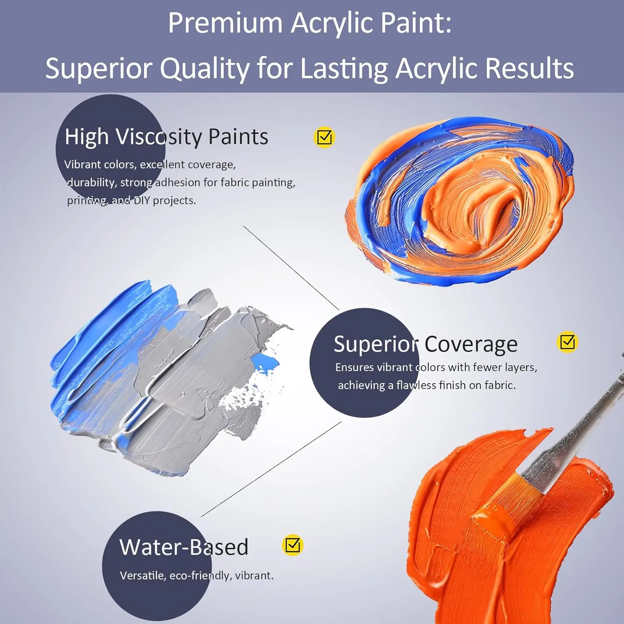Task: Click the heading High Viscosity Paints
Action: (x=166, y=136)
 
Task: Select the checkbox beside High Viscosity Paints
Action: (x=324, y=137)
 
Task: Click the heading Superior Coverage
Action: (x=425, y=344)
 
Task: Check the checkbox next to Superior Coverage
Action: (x=567, y=342)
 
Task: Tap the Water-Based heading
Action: (x=184, y=547)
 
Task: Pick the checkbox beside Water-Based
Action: (x=292, y=545)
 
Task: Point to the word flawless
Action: (x=416, y=385)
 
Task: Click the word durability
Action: (x=91, y=183)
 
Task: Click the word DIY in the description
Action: (x=141, y=201)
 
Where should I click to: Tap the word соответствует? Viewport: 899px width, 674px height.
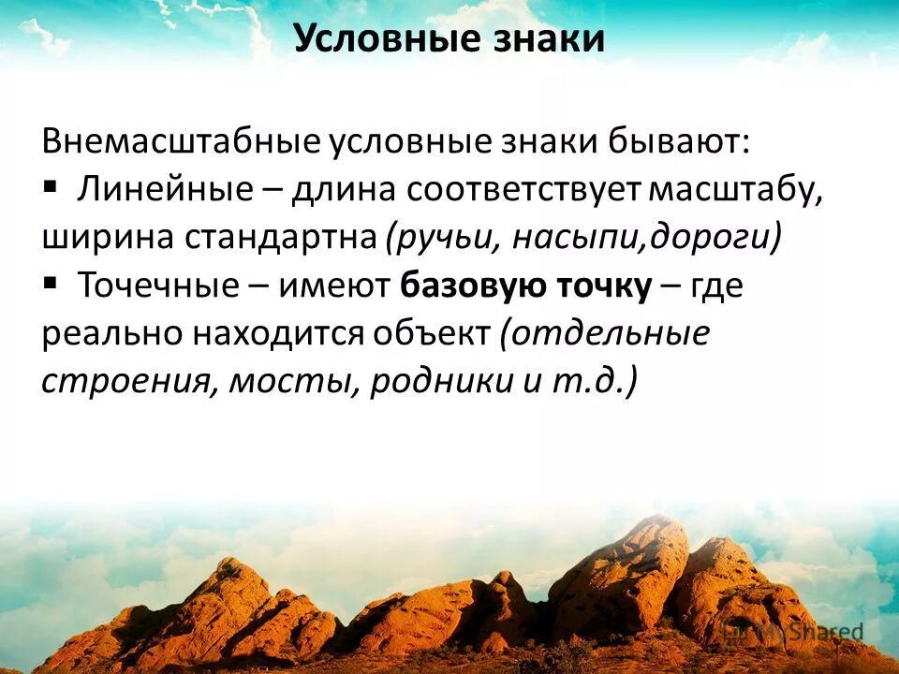pos(524,189)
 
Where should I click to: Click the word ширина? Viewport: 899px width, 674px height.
pos(98,238)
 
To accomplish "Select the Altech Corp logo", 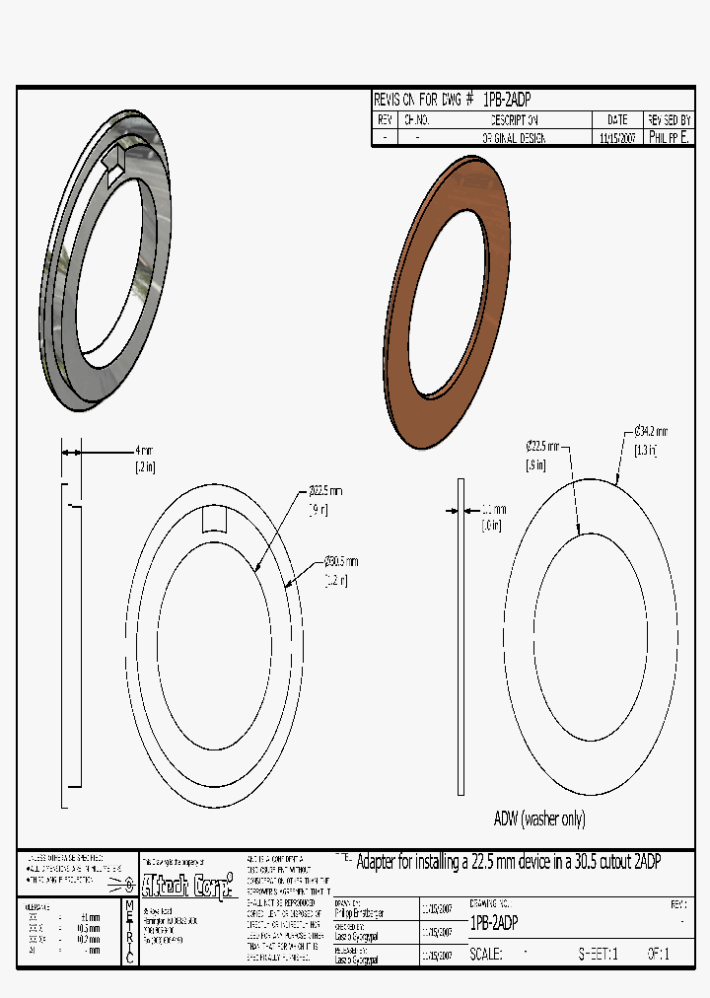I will [188, 881].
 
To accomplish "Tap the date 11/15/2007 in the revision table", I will [617, 139].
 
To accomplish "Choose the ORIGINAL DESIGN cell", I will [513, 139].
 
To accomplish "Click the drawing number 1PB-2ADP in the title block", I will [494, 924].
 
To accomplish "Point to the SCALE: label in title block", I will [486, 955].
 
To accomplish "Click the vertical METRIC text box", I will [129, 932].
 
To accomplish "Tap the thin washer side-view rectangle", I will [460, 636].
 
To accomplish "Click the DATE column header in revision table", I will [617, 119].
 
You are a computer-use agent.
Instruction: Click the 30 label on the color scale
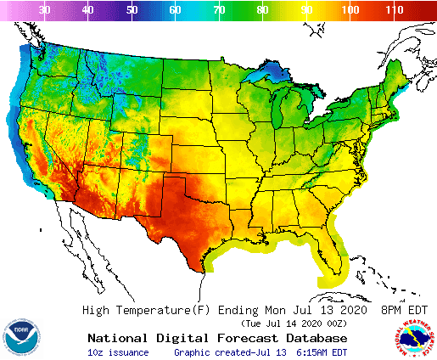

Written problem: Express the lines above as a JSON list of strings, one string per line and no blank lines, covering the stretch from the line that contains "Task: Click the word durability" through the line that contains "pos(524,189)". Leave the pictures out of the answer.

Output for this exercise:
[
  "Task: Click the word durability",
  "Action: (x=91, y=183)",
  "Task: Click the word DIY in the description",
  "Action: (x=141, y=201)",
  "Where should I click to: Tap the word соответствует? Viewport: 899px width, 674px height.",
  "pos(524,189)"
]